## Given records
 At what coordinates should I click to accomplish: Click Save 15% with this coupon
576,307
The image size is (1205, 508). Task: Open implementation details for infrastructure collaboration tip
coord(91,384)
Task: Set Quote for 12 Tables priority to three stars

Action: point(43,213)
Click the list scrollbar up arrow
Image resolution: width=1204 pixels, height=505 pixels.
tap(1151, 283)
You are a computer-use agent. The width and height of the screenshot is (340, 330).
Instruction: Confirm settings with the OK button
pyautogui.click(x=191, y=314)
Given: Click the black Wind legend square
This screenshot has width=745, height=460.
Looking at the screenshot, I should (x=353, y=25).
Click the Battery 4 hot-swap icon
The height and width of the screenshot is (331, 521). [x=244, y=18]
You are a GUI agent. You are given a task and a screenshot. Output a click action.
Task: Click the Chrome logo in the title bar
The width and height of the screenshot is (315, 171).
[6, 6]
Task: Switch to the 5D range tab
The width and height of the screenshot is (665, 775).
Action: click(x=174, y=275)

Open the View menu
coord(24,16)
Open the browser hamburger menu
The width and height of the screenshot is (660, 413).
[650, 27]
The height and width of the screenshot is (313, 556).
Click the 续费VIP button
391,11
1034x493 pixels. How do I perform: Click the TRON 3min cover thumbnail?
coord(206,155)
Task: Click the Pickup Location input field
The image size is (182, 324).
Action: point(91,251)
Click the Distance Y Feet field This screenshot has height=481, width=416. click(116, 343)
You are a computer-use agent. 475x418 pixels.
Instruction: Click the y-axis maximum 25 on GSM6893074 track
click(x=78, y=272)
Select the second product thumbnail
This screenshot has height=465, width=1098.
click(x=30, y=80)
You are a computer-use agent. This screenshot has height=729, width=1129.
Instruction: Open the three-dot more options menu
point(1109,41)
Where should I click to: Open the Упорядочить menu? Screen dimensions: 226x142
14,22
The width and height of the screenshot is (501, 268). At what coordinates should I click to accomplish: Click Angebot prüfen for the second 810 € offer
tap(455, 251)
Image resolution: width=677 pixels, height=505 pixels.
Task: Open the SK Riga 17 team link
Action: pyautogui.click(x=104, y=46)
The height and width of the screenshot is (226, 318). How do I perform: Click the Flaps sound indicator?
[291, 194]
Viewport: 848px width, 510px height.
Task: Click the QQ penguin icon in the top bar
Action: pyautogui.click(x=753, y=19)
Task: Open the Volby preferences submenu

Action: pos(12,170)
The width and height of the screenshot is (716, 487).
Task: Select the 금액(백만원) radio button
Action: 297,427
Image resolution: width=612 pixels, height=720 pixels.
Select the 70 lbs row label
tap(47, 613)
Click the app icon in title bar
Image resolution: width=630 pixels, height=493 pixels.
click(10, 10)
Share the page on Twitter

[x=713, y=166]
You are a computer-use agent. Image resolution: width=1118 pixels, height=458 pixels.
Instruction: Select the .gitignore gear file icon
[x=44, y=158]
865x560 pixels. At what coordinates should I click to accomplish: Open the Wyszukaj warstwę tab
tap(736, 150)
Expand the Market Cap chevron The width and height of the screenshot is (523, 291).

## Required action
When the entries above show the word "agent" in a line, copy that line out.

## Task output
You are a computer-use agent. The width and height of the screenshot is (340, 330).
You are a GUI agent. You are given a task and a screenshot. Output a click action.
You are a computer-use agent. 475x418 pixels.
You are a computer-use agent. This screenshot has height=729, width=1129.
You are a computer-use agent. Image resolution: width=1118 pixels, height=458 pixels.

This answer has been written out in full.